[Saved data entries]
───

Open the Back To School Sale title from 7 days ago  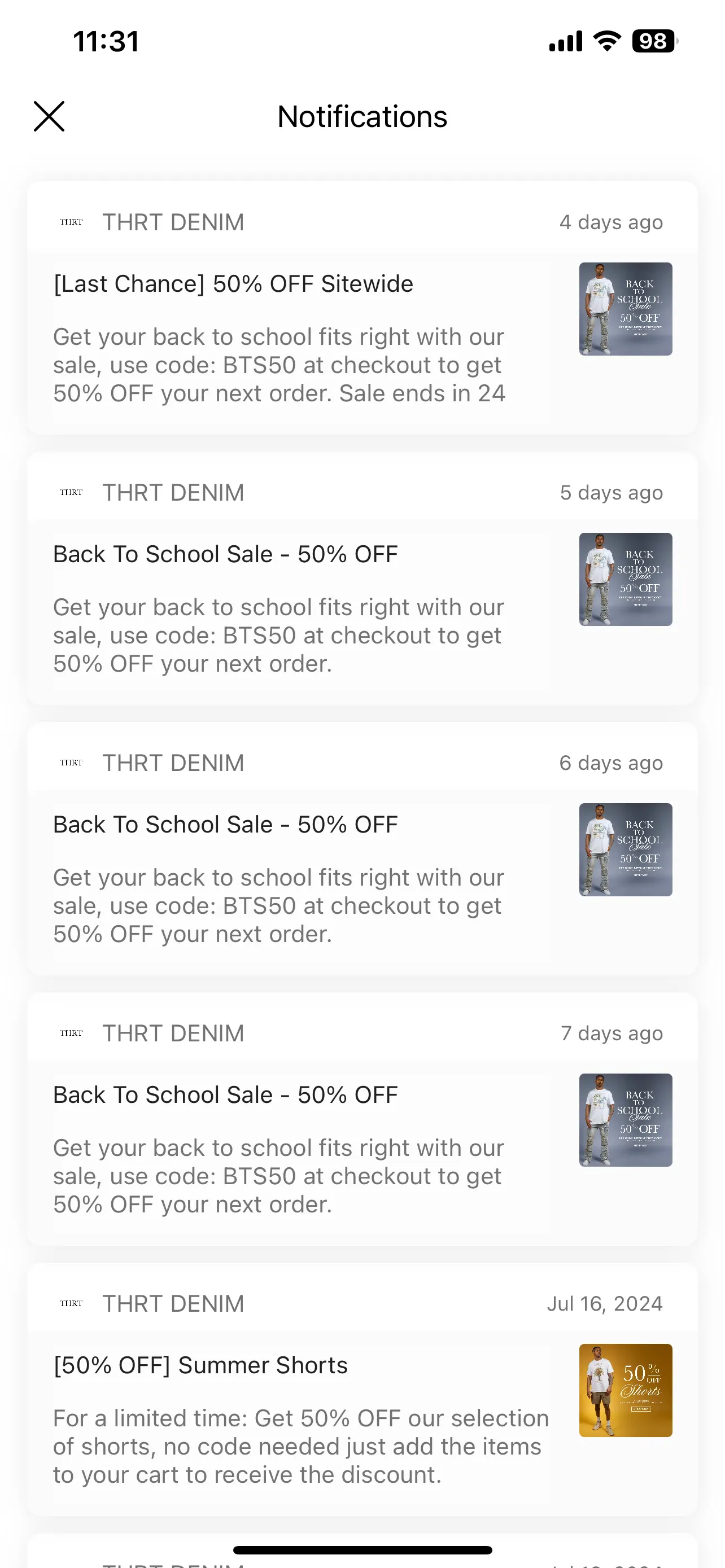click(225, 1094)
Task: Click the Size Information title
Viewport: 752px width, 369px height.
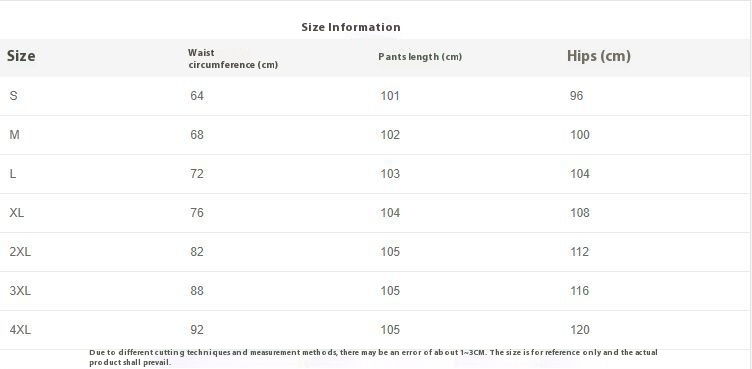Action: coord(351,27)
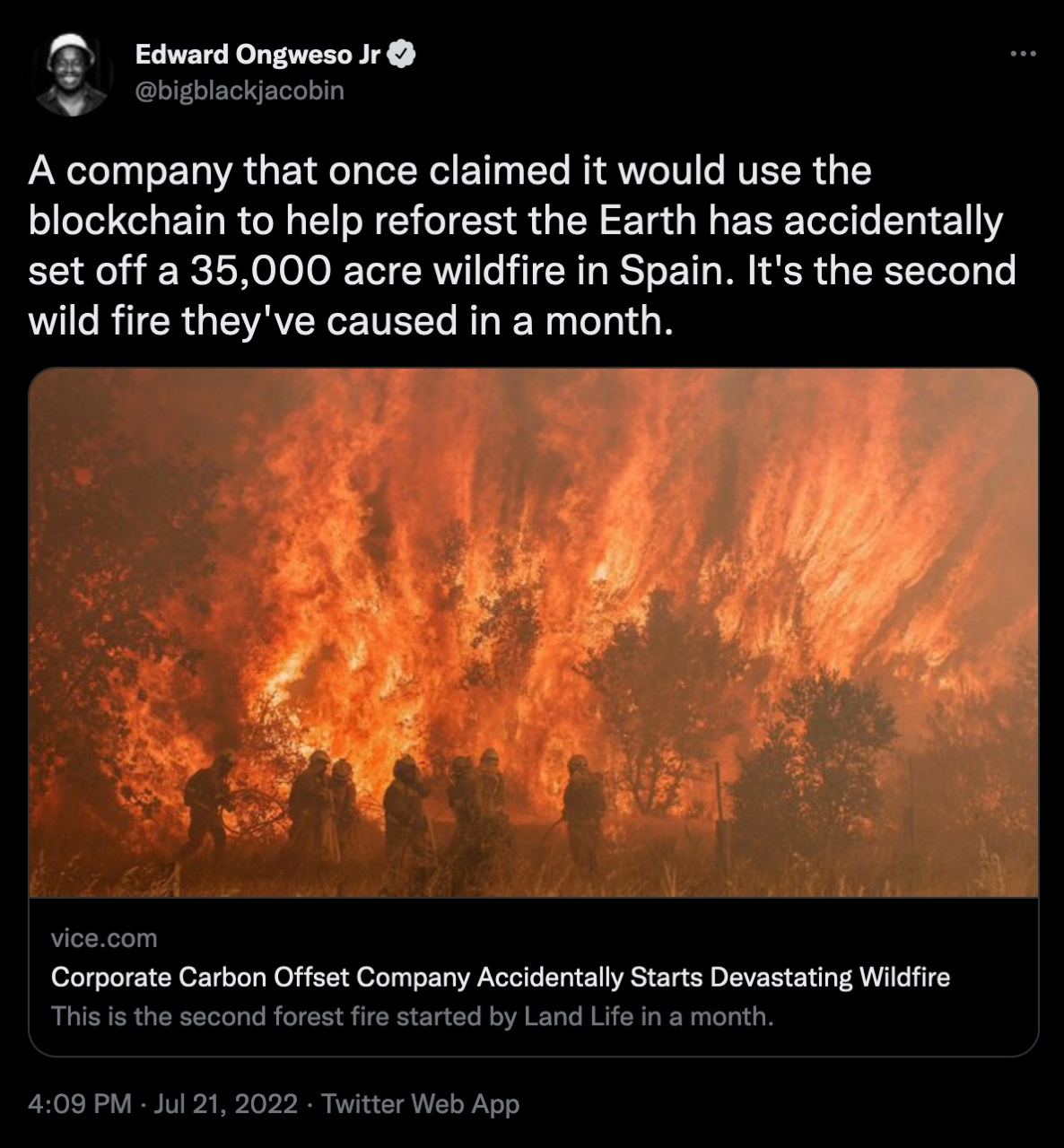Image resolution: width=1064 pixels, height=1148 pixels.
Task: Open the Corporate Carbon Offset Company headline
Action: [x=500, y=977]
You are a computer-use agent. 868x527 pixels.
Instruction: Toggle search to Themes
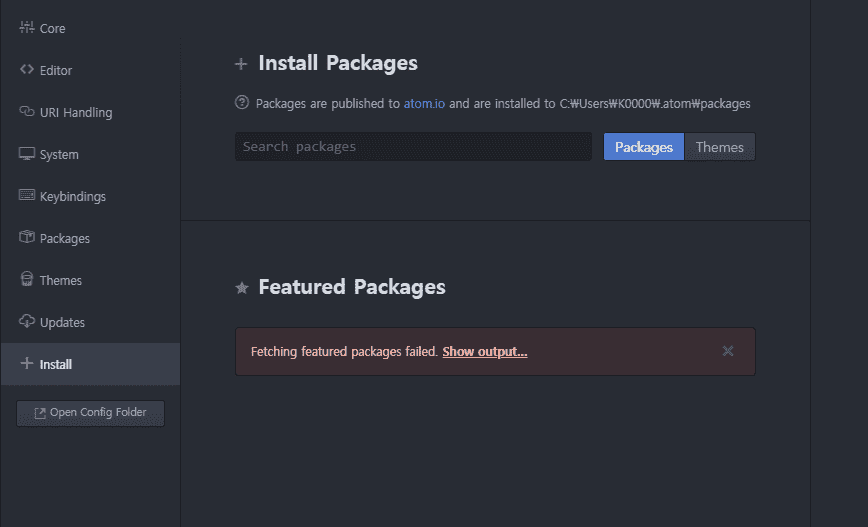pos(720,147)
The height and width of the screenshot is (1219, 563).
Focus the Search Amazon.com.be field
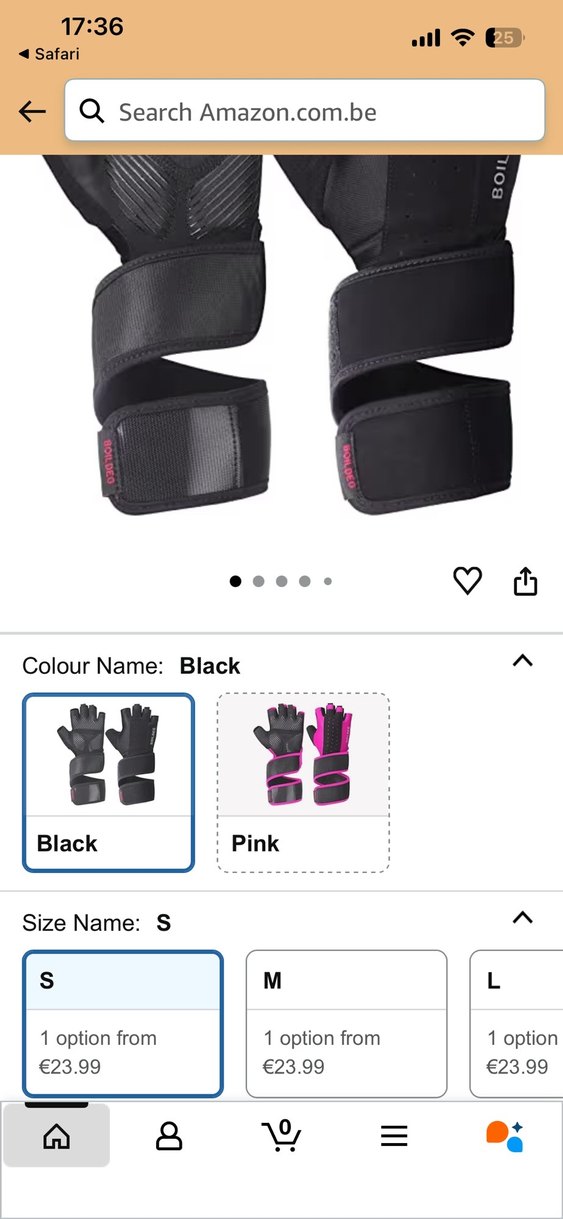[x=305, y=111]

───

Required work -> Reproduce exactly, and only, the part of the entries above that runs from the line with "Instruction: Toggle search to Themes" to the last line, both included. Pictures stay out.

Expected answer ->
Instruction: Toggle search to Themes
pos(720,147)
The height and width of the screenshot is (1219, 563).
Focus the Search Amazon.com.be field
[x=305, y=111]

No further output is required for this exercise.